Феномен гносеофобии в церкви Ингрии. К 500-летию Реформации - стр. 8
На этих «столпах веры» церковь Ингрии пополняет свои ряды. Правда, нельзя сказать, что количество прихожан неуклонно растет. Где сотни тысяч прихожан и тысячи церковных зданий. С 1990 года уже можно было бы – гипотетически предположим – их иметь. Если бы у «церкви» было грамотное управление. А пока получается иначе. Мы хотим расти, и в этом заинтересованы, нам нужны деньги, в том числе деньги прихожан – для развития, но мы не хотим лишь бы кого, нам надо самых покорных, обездоленных, самых удобных, чтобы они не чувствовали килограмм лапши на ушах, кроме того, мы сами хотим хорошо жить, пастор – это тоже работа. Но людей в современном мире не так-то просто обратить в христианство, не номинально, разумеется. С этим испытывают трудности даже устоявшиеся и относительно успешные деноминации. Куда уж там церкви Ингрии?!
По-латыни religare (религия) – восстановление связи. «Царствие Божие внутри нас». Царство Божие не где-то там и потом, а здесь и сейчас. То есть внутри каждого человека. И религия в этом смысле – это процесс воссоединения с самим собой, воссоединения с богом в себе, который может быть оформлен совершенно по-разному. Есть нелютеранская традиция, она принадлежит индусам, но не менее верная: они при встрече говорят: «я почитаю святого в тебе».
Еще один привлекающий механизм церкви Ингрии таков. В последние годы сильна тенденция к изоляции: человек сидит в своем углу, окружающий мир воспринимается как угроза, противодействие. Общая молитва в церкви дает нам возможность осознать и почувствовать единство. Ответственность за каждого члена – духовную, иногда даже материальную несет приход – приходи к нам, мы такие же, как и ты, обездоленные, избранные, присоединяйся – будем молиться вместе.
Действующий призыв, оформленный с соответствующим талантом, действительно привлекает в эту церковь десятки (в год) людей, даже с учетом ее лютеранских традиций.

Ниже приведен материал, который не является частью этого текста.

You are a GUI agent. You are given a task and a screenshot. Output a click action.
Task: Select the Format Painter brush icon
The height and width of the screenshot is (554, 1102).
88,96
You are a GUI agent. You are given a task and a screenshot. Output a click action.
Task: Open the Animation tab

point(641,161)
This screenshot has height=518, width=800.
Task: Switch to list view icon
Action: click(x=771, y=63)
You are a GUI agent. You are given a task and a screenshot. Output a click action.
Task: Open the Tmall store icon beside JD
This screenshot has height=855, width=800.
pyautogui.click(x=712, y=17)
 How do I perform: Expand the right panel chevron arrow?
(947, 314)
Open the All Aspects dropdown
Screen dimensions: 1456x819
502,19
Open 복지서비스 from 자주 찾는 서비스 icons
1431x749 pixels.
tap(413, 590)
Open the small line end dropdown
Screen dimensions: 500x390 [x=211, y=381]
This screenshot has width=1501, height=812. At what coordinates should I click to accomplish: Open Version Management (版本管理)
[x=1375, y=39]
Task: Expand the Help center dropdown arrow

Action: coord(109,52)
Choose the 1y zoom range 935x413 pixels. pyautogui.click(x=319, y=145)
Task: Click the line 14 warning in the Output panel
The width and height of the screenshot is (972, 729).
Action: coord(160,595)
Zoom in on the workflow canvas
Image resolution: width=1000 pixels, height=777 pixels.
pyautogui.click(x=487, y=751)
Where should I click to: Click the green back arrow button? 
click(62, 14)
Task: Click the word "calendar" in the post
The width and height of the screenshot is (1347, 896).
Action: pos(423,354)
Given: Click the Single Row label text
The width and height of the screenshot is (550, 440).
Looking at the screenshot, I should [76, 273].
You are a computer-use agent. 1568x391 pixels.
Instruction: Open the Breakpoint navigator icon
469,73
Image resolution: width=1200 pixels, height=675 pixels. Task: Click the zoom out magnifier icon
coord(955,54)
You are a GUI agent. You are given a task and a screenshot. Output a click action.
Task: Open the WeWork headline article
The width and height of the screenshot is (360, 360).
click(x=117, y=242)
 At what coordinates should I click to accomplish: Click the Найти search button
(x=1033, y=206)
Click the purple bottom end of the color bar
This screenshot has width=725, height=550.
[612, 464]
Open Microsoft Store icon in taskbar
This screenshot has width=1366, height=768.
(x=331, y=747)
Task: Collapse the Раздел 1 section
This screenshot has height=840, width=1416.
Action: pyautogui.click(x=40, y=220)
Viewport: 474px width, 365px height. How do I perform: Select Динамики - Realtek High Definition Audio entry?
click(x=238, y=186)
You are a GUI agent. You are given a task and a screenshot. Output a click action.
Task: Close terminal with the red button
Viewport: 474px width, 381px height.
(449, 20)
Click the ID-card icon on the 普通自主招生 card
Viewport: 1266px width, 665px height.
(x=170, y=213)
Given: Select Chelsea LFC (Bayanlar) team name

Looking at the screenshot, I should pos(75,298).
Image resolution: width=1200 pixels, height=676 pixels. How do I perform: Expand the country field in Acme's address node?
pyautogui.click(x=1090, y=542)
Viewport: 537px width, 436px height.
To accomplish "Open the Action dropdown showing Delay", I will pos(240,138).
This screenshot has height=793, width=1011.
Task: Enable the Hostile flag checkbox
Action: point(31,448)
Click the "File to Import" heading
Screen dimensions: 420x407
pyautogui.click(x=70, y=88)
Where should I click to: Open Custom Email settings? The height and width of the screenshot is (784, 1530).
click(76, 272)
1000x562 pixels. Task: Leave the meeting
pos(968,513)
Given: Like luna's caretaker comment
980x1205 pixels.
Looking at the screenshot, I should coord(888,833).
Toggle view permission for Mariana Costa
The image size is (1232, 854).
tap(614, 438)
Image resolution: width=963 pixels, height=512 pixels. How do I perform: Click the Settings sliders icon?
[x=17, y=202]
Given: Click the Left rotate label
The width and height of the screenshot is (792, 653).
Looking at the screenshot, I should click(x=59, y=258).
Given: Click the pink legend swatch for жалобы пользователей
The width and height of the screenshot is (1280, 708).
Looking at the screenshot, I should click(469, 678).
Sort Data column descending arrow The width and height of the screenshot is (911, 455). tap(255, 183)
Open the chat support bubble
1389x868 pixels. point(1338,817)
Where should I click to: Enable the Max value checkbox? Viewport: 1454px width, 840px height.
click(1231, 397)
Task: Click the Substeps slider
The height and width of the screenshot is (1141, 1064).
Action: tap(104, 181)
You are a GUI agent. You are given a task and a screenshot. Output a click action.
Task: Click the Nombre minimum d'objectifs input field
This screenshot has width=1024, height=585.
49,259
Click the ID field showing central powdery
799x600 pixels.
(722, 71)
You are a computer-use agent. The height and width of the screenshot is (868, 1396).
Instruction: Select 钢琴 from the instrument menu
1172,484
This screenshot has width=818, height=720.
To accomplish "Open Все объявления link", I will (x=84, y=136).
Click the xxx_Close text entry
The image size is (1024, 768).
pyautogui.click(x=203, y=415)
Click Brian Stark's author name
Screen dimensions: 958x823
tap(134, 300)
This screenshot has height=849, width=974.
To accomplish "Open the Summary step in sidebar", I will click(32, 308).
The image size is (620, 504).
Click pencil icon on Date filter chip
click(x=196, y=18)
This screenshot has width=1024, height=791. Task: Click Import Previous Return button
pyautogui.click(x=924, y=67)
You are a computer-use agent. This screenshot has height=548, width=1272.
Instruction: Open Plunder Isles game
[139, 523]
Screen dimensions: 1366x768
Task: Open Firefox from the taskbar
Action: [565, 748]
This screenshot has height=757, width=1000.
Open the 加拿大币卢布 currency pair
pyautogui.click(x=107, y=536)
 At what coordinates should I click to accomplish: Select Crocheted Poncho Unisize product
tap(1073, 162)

С другой стороны, между тем, что говорится в храме, и тем, как ведут себя люди, существует большое противоречие. Любая идеология, в том числе церковная на примере ЕЛЦИ – путь к разделению. Именно поэтому такие церкви не могу договориться между собой и «делят» прихожан. Где есть ум, там нет единства, и быть не может.
Говорят, что единство только в любви. Реально происходящая атомизация общества свидетельствует об отсутствии в нас любви. Казалось бы, церковь как раз то место, где и должна происходить любовь. Именно здесь, в церкви Ингрии должны быть люди, не номинально проповедующие любовь (в том числе к ближнему), то есть, предполагается, что пасторат ЕЛЦИ некая особая каста в смысле высокоморальных и высококультурных лиц. На деле мы сталкиваемся с обратным – там просто люди со всеми достоинствами и недостатками. И они создали «свою церковь». Для кого? Для себя. Такой вот дурно управляемый коммерческий проект. Если бы это было не так, то они украсили бы собой другие уже созданные церкви лютеранской традиции. Но они их не принимают… Не слишком ли много противоречий, на которые нет объективного ответа. Отвечают же они примерно так – это не вопросы душепопечения. И все. Остальное каждый домысливает в силу своей испорченности и образовательного уровня.
Почему же церковь Ингрии не производит этой, декларируемой в Слове любви в людях, а наоборот, часто производит ненависть или презрение к иным? Да потому что она построена не на любви, а на идее любви. В церкви то же сообщество эгоистов. Это хорошо видно на примерах Кугаппи, Лаптева, Иванова, Саволайнена, сбежавшего в Финляндию, Хуттера, Андреева, лишенного сана и организовавшего в отместку собственную церковь и многих других пасторов и диаконов этой замечательной «церкви», паразитирующей на лютеранской традиции.